My blessings often came in the form of thoughtful gifts from my children and my wife. There is a big difference between a gift and a thoughtful gift. Anyone can buy a gift. A well thought out gift is, to my mind, a gift that will bring you to happiness, tears of joy, and appreciation. Some of my blessings are things that came from unexpected sources like the government or even from strangers. I have many more “favorite gift” stories to tell you about. What follows are not in order of appreciation but I have narrowed the stories down to the six most-appreciated gifts.

Gift # 1

I often say that in my seven and a half years I had to spend in the orphanage was difficult for me. This is true but, remember, what doesn’t kill you makes you stronger. The orphanage did make me stronger. This gift #1 was given to me by a policeman when I was only seven and a half years old. I had been a street child in Downtown Indianapolis for over two years and, even though I didn’t think so at the time, Indianapolis was a very dangerous place for a street kid. I had often been beaten up by bigger kids, chased by adult men with bad intentions and, of course, chased by the police. I was actually sexually molested once by a man who cornered me in a dark downtown alley. I didn’t understand what was happening to me until I grew up. It was only a matter of time before something worse was going to happen to me. At the time I was ignorant of that fact, of course. I was just trying to survive. In my time as a street kid, I had been stopped by adults and several policemen. I always managed to talk my way out of it. Any idiot could see there could be no good reason for a kid my age to be in the situation I was in. They didn’t care enough to check out my lies. One time, I was actually told to just go home by a couple at a bus stop, they gave me a dollar and got on the bus. I had no home to go to. One day, I had just found a tricycle (…ok, I had just stolen a tricycle) from an old tenement building doorway in Downtown Indy. It was a big rusty old tricycle with no seat. As fast as I could, I wheeled away.
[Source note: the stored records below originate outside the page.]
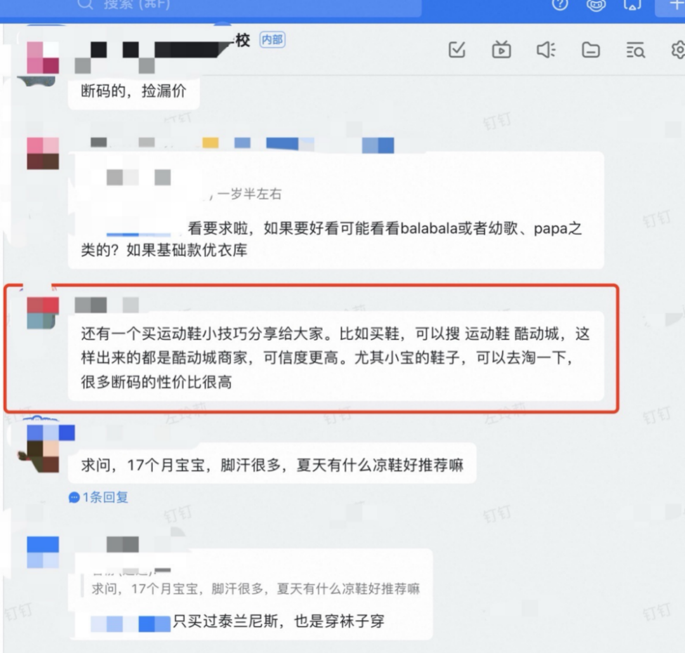Open the group tasks checkmark icon
The image size is (685, 653).
pos(457,50)
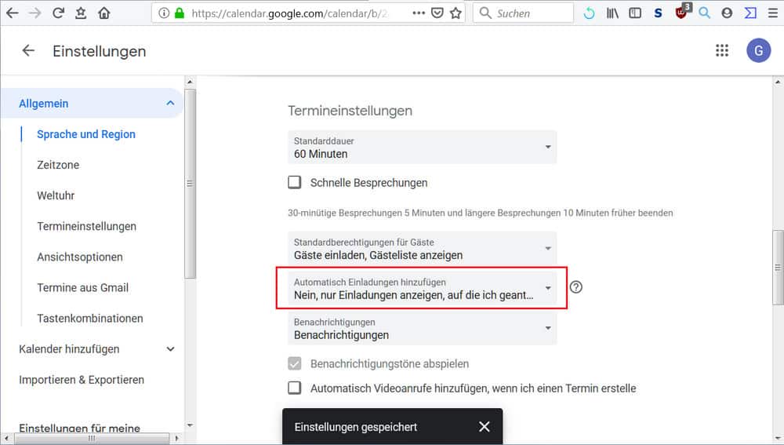Click the back arrow next to Einstellungen
Screen dimensions: 784x445
point(28,51)

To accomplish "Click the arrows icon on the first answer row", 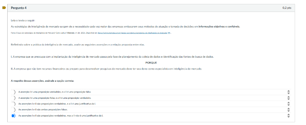I will pyautogui.click(x=289, y=92).
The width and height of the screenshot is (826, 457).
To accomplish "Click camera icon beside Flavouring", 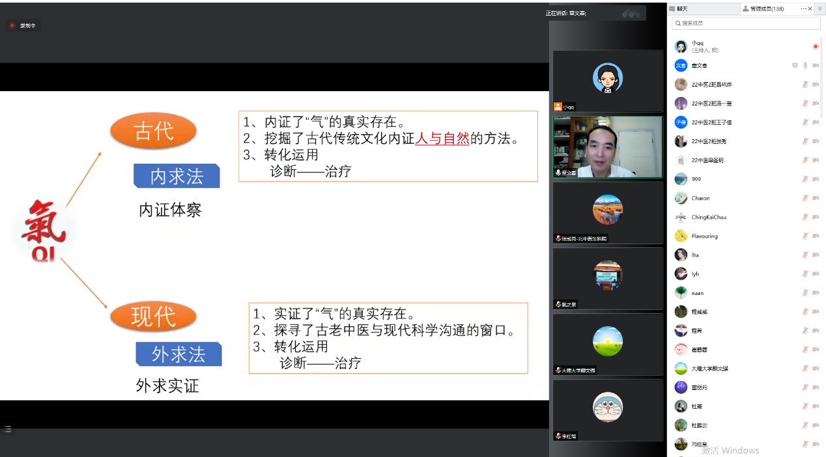I will click(x=816, y=236).
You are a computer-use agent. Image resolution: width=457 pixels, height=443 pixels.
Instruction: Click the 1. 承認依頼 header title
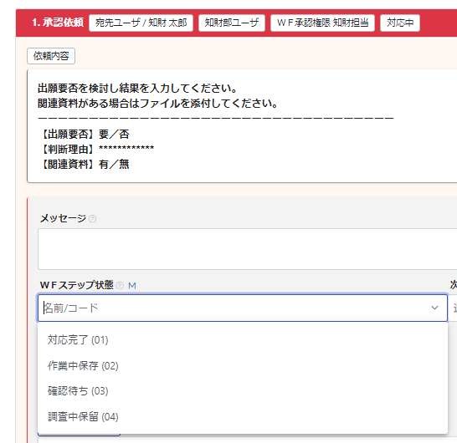[x=58, y=23]
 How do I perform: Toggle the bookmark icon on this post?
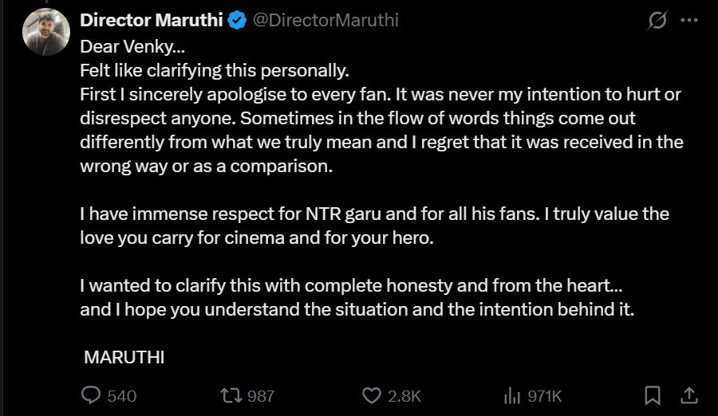[x=652, y=395]
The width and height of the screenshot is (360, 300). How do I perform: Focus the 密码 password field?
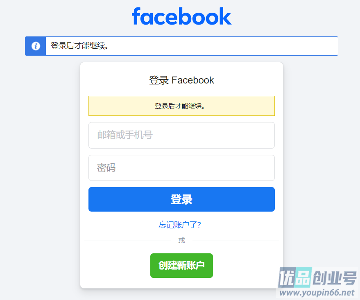[x=181, y=168]
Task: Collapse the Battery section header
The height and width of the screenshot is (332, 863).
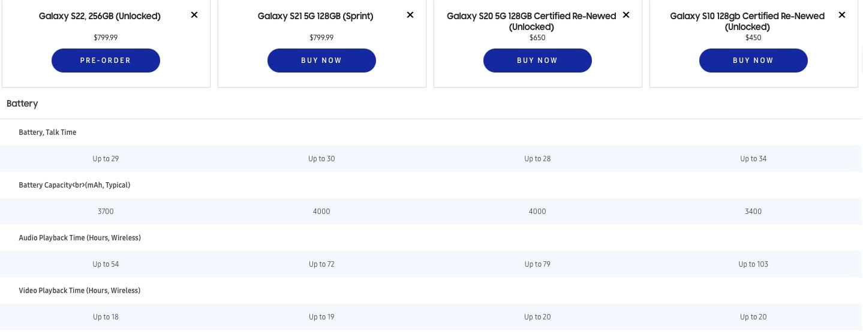Action: (431, 104)
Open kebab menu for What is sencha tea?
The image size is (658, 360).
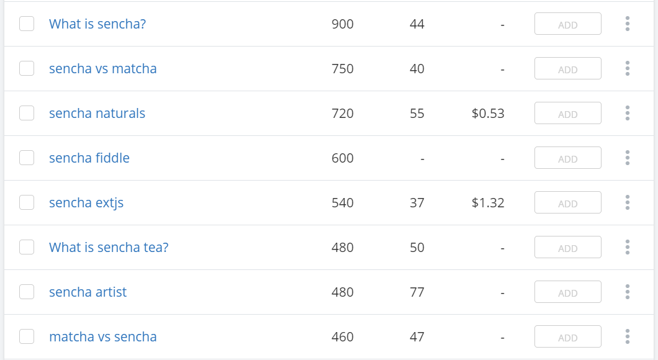point(628,247)
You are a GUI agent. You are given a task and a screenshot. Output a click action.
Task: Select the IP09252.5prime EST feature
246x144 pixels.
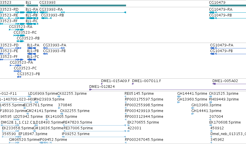tap(94, 137)
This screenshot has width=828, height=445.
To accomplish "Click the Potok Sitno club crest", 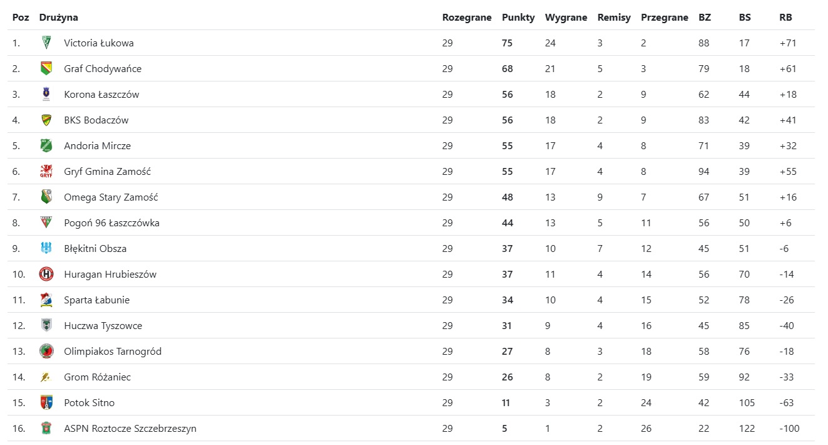I will tap(46, 402).
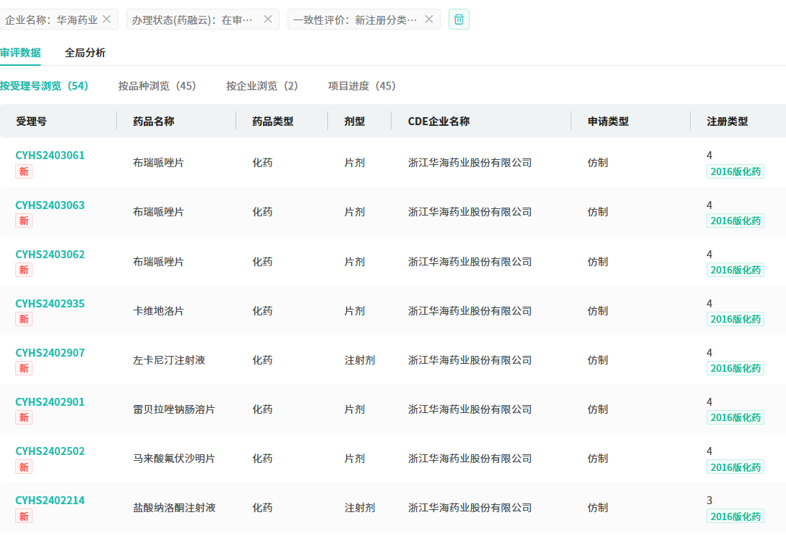Click the 受理号 column header
This screenshot has width=786, height=536.
click(x=32, y=122)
I ended up trying to cross Market Street which was very close Monument Circle. It was during a very busy afternoon. There was a policeman at the intersection, directing traffic. He saw me, stopped all the cars and snatched me off the tricycle. At first, I thought he found out that I stole it and I was really scared. Of course, I went into my act and started crying and trying to talk him down. Poor, pitiful me. “I just want to go home, sir. I live close by.” Just let me go home to my mamma! I figured out right away he didn’t know about the tricycle. This lie and the crying always worked, along with, “Please don’t tell my Mamma because she will beat me.”
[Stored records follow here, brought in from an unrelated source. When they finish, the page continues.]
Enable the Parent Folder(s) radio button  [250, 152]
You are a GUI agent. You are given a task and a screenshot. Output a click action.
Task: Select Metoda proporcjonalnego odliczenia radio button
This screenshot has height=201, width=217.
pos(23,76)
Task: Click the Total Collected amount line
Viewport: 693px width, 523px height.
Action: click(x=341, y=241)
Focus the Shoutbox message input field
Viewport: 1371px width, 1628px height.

Here comes the “gift” I was given… For the first time in my young life I had been fortunate enough to encounter a civil servant that cared about his job! Someone who would do the right thing to keep me safe. He thought about it, called in a buddy to direct traffic and said to me. “Let’s go talk to your Mamma.” Well, I screamed, yelled, broke loose from his grip, kicked him in the leg, and started to run like the devil. He caught me and the rest is history. He took the time to notify authorities who handle lost children when we got to the police station. He found me a chocolate ice cream bar and stuck around until they figured out that I actually had no home. I had shown him where my mother used to live but she no longer lived there. I honestly didn’t know my last name at the time. The only way they found out my last name was the landlord of the tenement building remembered my mother’s last name.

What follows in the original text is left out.